Bocornya surat Menteri Keuangan Sri Mulyani Indrawati ke Menteri BUMN dan Menteri Energi dan Sumber daya Mineral (ESDM) terkait Perusahaan Listrik Negara (Persero)/PLN memunculkan kekhawatiran bahwa perusahaan milik perintah tersebut akan mengalami kesulitan membayar utang. Baik untuk pembayaran pokok maupun bunga utang dalam beberapa tahun mendatang.
Berdasarkan data Bloomberg, rasio total utang terhadap ekuitas (Debt to Equity Ratio/DER) per Juni 2017 mencapai 32,35 persen. Artinya ekuitas perusahaan penyedia jasa listrik tersebut senilai Rp 881,54 triliun mampu menanggung keseluruhan utangnya senilai Rp 285,17 triliun atau kurang dari sepertiga modal PLN. Rasio utang tersebut jauh lebih rendah dibanding posisi 2013 yang mencapai di atas 250 persen.
Sementara current ratio (utang lancar dibagi aset lancar) PLN pada hingga akhir semester pertama sebesar 0,89. Artinya total aset lancar perusahaan milik pemerintah tersebut senilai Rp 107,37 triliun hanya mampu menutup 89 persen dari total utang lancarnya yang mencapai Rp 121,15 triliun.
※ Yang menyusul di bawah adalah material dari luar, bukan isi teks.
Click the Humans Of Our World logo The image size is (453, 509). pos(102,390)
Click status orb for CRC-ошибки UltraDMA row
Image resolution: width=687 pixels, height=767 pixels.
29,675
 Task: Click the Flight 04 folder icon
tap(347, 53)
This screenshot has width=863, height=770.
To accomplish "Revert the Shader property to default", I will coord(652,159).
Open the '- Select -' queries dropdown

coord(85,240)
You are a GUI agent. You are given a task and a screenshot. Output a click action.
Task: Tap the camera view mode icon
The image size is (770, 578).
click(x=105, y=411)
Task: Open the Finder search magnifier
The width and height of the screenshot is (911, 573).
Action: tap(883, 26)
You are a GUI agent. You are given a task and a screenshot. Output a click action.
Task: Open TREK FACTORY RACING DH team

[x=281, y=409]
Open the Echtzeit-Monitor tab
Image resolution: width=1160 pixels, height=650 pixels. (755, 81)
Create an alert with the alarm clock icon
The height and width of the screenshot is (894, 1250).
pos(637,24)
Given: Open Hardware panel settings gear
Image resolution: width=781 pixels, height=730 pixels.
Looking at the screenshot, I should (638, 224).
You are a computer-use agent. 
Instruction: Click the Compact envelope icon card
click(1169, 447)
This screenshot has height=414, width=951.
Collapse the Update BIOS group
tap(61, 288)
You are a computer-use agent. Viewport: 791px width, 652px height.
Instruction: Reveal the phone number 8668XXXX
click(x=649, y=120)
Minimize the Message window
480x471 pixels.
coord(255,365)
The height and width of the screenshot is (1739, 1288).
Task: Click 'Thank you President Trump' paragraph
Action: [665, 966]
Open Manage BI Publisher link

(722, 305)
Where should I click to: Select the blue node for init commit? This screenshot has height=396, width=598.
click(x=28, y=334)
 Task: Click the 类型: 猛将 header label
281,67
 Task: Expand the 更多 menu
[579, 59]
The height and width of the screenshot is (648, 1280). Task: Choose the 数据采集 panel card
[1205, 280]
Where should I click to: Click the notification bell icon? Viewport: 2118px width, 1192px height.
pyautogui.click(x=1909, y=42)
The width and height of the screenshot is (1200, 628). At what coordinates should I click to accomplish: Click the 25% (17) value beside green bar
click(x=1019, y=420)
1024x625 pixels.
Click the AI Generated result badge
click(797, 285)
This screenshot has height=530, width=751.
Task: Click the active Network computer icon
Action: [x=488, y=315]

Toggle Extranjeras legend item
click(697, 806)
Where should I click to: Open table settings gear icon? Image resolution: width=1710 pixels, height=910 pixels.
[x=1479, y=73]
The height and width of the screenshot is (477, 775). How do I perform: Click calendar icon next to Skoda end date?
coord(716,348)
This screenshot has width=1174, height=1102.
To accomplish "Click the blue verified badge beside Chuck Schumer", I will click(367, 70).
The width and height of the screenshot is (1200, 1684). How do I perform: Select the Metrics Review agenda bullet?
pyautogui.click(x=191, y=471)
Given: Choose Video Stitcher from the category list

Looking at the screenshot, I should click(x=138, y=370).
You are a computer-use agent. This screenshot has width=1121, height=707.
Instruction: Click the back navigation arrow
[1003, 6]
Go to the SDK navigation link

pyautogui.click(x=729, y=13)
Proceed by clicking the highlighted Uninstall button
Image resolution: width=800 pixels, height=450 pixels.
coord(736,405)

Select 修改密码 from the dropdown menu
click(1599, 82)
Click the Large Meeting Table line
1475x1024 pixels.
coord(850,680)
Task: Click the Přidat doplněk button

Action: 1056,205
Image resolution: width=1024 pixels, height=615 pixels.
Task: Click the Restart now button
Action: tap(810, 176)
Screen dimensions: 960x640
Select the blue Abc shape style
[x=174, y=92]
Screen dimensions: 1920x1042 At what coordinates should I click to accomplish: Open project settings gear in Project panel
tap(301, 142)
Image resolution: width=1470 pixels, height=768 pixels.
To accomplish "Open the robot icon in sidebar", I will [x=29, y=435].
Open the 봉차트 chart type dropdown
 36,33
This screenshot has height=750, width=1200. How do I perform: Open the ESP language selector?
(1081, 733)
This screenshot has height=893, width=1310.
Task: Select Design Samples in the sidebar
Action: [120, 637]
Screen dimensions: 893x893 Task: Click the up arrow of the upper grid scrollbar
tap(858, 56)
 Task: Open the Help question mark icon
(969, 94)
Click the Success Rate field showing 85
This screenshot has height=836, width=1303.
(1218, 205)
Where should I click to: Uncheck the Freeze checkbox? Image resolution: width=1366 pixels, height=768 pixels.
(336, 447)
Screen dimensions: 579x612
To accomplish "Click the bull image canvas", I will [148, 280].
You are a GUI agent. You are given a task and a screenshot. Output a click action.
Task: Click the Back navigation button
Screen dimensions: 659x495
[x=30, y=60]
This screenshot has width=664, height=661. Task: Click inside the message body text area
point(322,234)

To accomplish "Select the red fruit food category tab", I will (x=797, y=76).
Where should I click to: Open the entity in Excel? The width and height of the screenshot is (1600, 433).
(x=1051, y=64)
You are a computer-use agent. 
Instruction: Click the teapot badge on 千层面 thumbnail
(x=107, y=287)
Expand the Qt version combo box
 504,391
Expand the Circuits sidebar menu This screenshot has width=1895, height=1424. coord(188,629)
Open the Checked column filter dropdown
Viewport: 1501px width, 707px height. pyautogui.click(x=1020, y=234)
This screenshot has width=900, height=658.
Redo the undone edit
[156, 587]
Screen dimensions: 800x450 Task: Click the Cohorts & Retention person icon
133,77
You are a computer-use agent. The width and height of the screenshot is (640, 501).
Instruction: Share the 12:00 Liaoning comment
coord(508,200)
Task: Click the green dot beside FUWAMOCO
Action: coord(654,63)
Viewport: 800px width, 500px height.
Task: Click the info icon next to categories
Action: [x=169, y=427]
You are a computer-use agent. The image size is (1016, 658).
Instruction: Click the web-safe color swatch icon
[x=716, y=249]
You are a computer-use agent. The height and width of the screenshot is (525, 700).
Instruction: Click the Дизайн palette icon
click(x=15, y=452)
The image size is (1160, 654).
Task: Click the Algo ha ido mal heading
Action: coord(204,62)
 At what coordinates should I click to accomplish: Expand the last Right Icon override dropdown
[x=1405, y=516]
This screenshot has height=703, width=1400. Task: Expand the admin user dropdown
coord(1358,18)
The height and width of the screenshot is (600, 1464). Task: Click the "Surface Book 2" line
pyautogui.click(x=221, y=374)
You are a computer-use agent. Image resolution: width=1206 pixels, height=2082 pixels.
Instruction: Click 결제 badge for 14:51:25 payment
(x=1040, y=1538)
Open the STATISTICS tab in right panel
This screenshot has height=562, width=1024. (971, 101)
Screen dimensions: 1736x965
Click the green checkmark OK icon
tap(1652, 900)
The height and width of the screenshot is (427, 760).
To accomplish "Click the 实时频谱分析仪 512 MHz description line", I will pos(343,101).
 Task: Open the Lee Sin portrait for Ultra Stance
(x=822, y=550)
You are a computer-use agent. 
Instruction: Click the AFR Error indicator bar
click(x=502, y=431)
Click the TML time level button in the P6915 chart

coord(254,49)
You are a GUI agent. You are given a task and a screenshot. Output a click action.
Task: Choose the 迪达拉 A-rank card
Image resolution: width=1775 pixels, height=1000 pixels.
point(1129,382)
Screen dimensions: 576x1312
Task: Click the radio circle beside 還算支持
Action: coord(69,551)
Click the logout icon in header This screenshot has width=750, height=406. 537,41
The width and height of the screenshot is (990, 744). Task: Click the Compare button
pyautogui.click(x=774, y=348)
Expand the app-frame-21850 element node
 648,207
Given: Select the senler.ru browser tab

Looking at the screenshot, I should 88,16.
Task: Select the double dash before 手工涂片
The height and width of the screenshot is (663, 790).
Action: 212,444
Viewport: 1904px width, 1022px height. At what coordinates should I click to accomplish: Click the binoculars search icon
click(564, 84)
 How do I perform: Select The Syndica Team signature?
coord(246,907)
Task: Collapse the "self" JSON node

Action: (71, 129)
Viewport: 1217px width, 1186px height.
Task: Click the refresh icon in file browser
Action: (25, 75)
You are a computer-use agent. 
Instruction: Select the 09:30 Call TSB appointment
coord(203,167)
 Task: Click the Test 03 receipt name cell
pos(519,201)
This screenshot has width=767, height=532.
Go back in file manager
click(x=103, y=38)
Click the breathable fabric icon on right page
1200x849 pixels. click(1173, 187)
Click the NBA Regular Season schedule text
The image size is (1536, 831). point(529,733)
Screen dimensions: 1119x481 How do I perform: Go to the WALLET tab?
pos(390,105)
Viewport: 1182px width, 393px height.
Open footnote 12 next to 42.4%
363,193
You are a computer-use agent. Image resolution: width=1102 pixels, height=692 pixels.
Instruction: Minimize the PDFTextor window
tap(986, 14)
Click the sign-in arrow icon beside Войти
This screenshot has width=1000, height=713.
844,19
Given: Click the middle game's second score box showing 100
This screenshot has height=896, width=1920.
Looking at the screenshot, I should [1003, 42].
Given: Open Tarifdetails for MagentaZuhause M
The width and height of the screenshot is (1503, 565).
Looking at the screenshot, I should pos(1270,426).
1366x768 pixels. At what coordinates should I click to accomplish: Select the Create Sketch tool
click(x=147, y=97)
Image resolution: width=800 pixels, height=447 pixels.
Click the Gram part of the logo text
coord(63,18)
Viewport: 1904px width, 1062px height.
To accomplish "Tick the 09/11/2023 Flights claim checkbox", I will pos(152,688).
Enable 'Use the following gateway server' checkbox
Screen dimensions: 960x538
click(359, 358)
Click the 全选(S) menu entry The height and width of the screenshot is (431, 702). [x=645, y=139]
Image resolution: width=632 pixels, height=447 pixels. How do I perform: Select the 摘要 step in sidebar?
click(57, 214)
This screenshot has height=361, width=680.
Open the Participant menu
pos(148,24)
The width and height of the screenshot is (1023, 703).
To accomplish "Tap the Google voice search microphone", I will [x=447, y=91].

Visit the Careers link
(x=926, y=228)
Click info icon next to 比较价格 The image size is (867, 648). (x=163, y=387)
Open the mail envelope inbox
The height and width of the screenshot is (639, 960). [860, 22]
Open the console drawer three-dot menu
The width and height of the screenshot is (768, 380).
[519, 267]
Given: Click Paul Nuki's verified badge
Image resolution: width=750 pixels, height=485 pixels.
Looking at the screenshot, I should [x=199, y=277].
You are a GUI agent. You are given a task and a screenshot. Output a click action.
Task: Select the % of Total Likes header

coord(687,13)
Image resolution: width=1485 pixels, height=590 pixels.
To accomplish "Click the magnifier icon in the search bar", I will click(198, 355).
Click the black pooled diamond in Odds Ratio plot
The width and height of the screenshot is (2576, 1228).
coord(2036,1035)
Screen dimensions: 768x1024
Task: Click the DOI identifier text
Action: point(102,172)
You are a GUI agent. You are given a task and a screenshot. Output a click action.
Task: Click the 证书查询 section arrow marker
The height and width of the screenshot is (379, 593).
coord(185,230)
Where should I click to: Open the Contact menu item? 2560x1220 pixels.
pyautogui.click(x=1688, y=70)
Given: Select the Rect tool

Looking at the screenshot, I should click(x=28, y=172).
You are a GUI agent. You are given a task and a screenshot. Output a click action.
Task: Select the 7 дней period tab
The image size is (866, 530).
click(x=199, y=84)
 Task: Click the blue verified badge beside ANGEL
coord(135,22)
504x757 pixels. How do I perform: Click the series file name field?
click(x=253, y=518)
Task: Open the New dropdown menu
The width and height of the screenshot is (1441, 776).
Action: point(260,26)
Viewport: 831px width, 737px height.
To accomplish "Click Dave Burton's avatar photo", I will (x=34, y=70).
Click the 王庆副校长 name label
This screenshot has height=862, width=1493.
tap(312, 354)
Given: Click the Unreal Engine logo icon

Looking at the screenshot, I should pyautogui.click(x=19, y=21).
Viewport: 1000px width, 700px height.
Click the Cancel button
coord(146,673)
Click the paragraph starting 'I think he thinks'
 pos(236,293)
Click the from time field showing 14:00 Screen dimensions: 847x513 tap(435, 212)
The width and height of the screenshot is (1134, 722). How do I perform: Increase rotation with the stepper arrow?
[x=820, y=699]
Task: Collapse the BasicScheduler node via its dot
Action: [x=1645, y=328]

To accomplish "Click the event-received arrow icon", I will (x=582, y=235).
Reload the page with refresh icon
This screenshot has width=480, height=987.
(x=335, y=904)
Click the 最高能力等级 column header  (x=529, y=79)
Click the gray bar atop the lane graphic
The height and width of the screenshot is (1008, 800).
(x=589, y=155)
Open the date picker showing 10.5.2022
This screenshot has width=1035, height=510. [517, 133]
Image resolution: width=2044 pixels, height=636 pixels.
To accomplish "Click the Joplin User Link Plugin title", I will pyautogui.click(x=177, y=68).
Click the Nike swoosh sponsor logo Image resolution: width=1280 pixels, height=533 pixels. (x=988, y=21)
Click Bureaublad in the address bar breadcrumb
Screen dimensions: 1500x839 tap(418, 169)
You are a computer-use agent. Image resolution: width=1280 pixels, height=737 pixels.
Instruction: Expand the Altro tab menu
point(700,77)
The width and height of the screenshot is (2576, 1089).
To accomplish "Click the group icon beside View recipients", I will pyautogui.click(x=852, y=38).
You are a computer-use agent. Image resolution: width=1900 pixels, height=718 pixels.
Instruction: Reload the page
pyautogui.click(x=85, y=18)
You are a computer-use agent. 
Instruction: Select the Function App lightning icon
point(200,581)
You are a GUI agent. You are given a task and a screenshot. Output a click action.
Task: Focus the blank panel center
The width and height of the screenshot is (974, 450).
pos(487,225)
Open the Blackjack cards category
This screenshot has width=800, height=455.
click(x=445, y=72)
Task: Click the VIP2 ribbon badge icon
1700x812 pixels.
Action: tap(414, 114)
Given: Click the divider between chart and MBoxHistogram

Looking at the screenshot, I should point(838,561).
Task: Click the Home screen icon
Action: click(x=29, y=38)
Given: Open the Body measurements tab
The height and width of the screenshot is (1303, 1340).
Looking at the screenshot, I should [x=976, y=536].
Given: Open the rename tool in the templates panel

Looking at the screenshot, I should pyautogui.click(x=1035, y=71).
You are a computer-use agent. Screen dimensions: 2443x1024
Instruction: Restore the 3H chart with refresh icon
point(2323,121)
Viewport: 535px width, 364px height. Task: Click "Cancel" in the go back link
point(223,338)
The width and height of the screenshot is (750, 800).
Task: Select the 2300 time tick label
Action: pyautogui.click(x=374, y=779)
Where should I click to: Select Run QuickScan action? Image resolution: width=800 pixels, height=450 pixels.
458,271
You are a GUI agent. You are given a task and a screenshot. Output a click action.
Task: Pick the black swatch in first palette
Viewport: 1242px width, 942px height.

Sedangkan rasio arus kas dari operasional terhadap beban keuangan PLN pada akhir Juni 2017 sebesar 1,35. Artinya arus kas dari operasional perusahaan sebesar Rp 13,73 triliun mampu menutup semua pembayaran utang dan bunga senilai Rp 10,2 triliun, serta masih ada buffer sebesar Rp 3,3 triliun untuk investasi.